TASK OBJECTIVE: Every line of the data, first to last, must be written out unchanged.

[Dataset items]
BEGIN

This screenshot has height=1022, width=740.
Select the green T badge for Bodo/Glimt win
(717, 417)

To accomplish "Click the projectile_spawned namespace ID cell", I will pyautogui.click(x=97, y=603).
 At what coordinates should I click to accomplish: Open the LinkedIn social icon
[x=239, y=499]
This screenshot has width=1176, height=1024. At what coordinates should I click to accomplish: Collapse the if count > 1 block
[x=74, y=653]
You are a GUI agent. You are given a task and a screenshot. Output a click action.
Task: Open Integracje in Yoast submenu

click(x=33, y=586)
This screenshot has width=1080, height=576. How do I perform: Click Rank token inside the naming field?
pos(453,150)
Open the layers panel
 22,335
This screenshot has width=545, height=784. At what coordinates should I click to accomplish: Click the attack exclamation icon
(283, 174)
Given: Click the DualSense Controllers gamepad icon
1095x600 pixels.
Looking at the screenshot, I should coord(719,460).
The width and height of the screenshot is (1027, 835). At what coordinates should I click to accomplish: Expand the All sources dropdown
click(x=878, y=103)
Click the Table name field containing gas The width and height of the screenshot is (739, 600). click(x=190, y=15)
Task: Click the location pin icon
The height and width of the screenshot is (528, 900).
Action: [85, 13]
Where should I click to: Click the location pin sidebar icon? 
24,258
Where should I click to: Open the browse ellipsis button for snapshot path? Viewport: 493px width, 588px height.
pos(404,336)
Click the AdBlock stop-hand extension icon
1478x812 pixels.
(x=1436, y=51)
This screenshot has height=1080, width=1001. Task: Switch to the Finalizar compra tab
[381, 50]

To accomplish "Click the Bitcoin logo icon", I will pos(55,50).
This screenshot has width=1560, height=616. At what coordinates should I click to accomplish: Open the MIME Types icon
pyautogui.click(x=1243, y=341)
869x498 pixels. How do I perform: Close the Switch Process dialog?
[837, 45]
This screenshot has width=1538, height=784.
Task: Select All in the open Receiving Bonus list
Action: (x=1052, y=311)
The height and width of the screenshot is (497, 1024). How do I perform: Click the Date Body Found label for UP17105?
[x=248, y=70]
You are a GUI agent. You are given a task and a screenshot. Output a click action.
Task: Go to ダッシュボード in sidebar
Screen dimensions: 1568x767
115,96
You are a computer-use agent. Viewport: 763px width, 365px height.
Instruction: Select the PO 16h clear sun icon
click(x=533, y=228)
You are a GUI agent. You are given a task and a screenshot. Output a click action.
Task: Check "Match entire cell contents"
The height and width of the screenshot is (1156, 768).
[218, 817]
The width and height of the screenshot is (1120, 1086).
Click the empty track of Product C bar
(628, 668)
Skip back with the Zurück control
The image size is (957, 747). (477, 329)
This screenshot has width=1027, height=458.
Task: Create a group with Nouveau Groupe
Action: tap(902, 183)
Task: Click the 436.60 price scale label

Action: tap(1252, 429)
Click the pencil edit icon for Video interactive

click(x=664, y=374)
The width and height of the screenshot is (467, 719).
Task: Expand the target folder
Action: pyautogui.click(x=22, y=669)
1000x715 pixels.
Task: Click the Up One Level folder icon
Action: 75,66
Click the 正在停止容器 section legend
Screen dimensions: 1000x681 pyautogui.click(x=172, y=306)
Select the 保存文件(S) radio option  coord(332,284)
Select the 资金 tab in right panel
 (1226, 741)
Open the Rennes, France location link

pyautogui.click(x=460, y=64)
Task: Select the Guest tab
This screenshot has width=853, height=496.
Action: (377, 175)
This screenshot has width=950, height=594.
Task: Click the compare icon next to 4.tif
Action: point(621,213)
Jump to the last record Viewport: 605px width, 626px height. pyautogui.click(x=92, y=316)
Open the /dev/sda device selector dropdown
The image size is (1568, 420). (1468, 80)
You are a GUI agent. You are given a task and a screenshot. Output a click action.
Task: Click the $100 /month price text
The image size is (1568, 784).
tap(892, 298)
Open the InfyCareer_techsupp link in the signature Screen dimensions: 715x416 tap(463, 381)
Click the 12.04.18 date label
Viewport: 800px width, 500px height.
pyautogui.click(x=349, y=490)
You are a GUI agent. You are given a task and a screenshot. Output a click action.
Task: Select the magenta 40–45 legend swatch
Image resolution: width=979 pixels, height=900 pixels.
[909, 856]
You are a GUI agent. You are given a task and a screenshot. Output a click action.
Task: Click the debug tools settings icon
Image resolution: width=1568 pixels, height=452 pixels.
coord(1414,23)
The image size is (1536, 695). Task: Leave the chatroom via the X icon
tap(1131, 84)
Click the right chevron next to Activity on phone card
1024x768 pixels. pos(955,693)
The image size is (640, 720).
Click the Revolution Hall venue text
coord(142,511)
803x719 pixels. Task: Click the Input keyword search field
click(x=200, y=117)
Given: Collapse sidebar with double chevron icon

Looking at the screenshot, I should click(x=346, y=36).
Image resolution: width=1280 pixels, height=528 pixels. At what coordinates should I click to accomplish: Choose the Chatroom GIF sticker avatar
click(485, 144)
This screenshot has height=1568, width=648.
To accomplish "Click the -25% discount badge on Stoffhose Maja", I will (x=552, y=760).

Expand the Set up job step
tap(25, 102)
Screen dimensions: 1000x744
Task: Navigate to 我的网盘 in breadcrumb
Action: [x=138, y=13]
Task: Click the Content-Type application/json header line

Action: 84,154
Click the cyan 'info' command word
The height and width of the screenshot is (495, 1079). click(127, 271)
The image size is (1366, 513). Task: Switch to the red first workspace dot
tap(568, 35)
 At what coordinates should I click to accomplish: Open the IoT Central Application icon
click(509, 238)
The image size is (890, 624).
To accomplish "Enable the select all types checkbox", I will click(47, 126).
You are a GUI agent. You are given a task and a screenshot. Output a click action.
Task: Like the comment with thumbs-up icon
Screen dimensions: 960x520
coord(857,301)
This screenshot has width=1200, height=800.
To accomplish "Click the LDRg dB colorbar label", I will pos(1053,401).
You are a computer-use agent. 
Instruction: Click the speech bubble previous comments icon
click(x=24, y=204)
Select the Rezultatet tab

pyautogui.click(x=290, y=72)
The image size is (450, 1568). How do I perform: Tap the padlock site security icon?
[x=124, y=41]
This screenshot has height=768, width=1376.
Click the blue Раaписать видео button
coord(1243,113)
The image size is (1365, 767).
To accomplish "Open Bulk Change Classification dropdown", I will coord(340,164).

END

RESULT OF THIS TASK:
This screenshot has height=1022, width=740.
Select the green T badge for Bodo/Glimt win
(717, 417)

To accomplish "Click the projectile_spawned namespace ID cell", I will pyautogui.click(x=97, y=603).
 At what coordinates should I click to accomplish: Open the LinkedIn social icon
[x=239, y=499]
This screenshot has width=1176, height=1024. At what coordinates should I click to accomplish: Collapse the if count > 1 block
[x=74, y=653]
You are a GUI agent. You are given a task and a screenshot. Output a click action.
Task: Open Integracje in Yoast submenu

click(x=33, y=586)
This screenshot has width=1080, height=576. How do I perform: Click Rank token inside the naming field?
pos(453,150)
Open the layers panel
 22,335
This screenshot has width=545, height=784. At what coordinates should I click to accomplish: Click the attack exclamation icon
(283, 174)
Given: Click the DualSense Controllers gamepad icon
1095x600 pixels.
Looking at the screenshot, I should coord(719,460).
The width and height of the screenshot is (1027, 835). At what coordinates should I click to accomplish: Expand the All sources dropdown
click(x=878, y=103)
Click the Table name field containing gas The width and height of the screenshot is (739, 600). click(x=190, y=15)
Task: Click the location pin icon
The height and width of the screenshot is (528, 900).
Action: [85, 13]
Where should I click to: Click the location pin sidebar icon? 
24,258
Where should I click to: Open the browse ellipsis button for snapshot path? Viewport: 493px width, 588px height.
pos(404,336)
Click the AdBlock stop-hand extension icon
1478x812 pixels.
(x=1436, y=51)
This screenshot has height=1080, width=1001. Task: Switch to the Finalizar compra tab
[381, 50]

To accomplish "Click the Bitcoin logo icon", I will pos(55,50).
This screenshot has width=1560, height=616. At what coordinates should I click to accomplish: Open the MIME Types icon
pyautogui.click(x=1243, y=341)
869x498 pixels. How do I perform: Close the Switch Process dialog?
[837, 45]
This screenshot has width=1538, height=784.
Task: Select All in the open Receiving Bonus list
Action: (x=1052, y=311)
The height and width of the screenshot is (497, 1024). How do I perform: Click the Date Body Found label for UP17105?
[x=248, y=70]
You are a GUI agent. You are given a task and a screenshot. Output a click action.
Task: Go to ダッシュボード in sidebar
Screen dimensions: 1568x767
115,96
You are a computer-use agent. Viewport: 763px width, 365px height.
Instruction: Select the PO 16h clear sun icon
click(x=533, y=228)
You are a GUI agent. You are given a task and a screenshot. Output a click action.
Task: Check "Match entire cell contents"
The height and width of the screenshot is (1156, 768).
[218, 817]
The width and height of the screenshot is (1120, 1086).
Click the empty track of Product C bar
(628, 668)
Skip back with the Zurück control
The image size is (957, 747). (477, 329)
This screenshot has width=1027, height=458.
Task: Create a group with Nouveau Groupe
Action: tap(902, 183)
Task: Click the 436.60 price scale label

Action: tap(1252, 429)
Click the pencil edit icon for Video interactive

click(x=664, y=374)
The width and height of the screenshot is (467, 719).
Task: Expand the target folder
Action: pyautogui.click(x=22, y=669)
1000x715 pixels.
Task: Click the Up One Level folder icon
Action: 75,66
Click the 正在停止容器 section legend
Screen dimensions: 1000x681 pyautogui.click(x=172, y=306)
Select the 保存文件(S) radio option  coord(332,284)
Select the 资金 tab in right panel
 (1226, 741)
Open the Rennes, France location link

pyautogui.click(x=460, y=64)
Task: Select the Guest tab
This screenshot has width=853, height=496.
Action: (377, 175)
This screenshot has width=950, height=594.
Task: Click the compare icon next to 4.tif
Action: point(621,213)
Jump to the last record Viewport: 605px width, 626px height. pyautogui.click(x=92, y=316)
Open the /dev/sda device selector dropdown
The image size is (1568, 420). (1468, 80)
You are a GUI agent. You are given a task and a screenshot. Output a click action.
Task: Click the $100 /month price text
The image size is (1568, 784).
tap(892, 298)
Open the InfyCareer_techsupp link in the signature Screen dimensions: 715x416 tap(463, 381)
Click the 12.04.18 date label
Viewport: 800px width, 500px height.
pyautogui.click(x=349, y=490)
You are a GUI agent. You are given a task and a screenshot. Output a click action.
Task: Select the magenta 40–45 legend swatch
Image resolution: width=979 pixels, height=900 pixels.
[909, 856]
You are a GUI agent. You are given a task and a screenshot. Output a click action.
Task: Click the debug tools settings icon
Image resolution: width=1568 pixels, height=452 pixels.
coord(1414,23)
The image size is (1536, 695). Task: Leave the chatroom via the X icon
tap(1131, 84)
Click the right chevron next to Activity on phone card
1024x768 pixels. pos(955,693)
The image size is (640, 720).
Click the Revolution Hall venue text
coord(142,511)
803x719 pixels. Task: Click the Input keyword search field
click(x=200, y=117)
Given: Collapse sidebar with double chevron icon

Looking at the screenshot, I should click(x=346, y=36).
Image resolution: width=1280 pixels, height=528 pixels. At what coordinates should I click to accomplish: Choose the Chatroom GIF sticker avatar
click(485, 144)
This screenshot has height=1568, width=648.
To accomplish "Click the -25% discount badge on Stoffhose Maja", I will (x=552, y=760).

Expand the Set up job step
tap(25, 102)
Screen dimensions: 1000x744
Task: Navigate to 我的网盘 in breadcrumb
Action: [x=138, y=13]
Task: Click the Content-Type application/json header line

Action: 84,154
Click the cyan 'info' command word
The height and width of the screenshot is (495, 1079). click(127, 271)
The image size is (1366, 513). Task: Switch to the red first workspace dot
tap(568, 35)
 At what coordinates should I click to accomplish: Open the IoT Central Application icon
click(509, 238)
The image size is (890, 624).
To accomplish "Enable the select all types checkbox", I will click(47, 126).
You are a GUI agent. You are given a task and a screenshot. Output a click action.
Task: Like the comment with thumbs-up icon
Screen dimensions: 960x520
coord(857,301)
This screenshot has width=1200, height=800.
To accomplish "Click the LDRg dB colorbar label", I will pos(1053,401).
You are a computer-use agent. 
Instruction: Click the speech bubble previous comments icon
click(x=24, y=204)
Select the Rezultatet tab

pyautogui.click(x=290, y=72)
The image size is (450, 1568). How do I perform: Tap the padlock site security icon?
[x=124, y=41]
This screenshot has height=768, width=1376.
Click the blue Раaписать видео button
coord(1243,113)
The image size is (1365, 767).
To accomplish "Open Bulk Change Classification dropdown", I will coord(340,164).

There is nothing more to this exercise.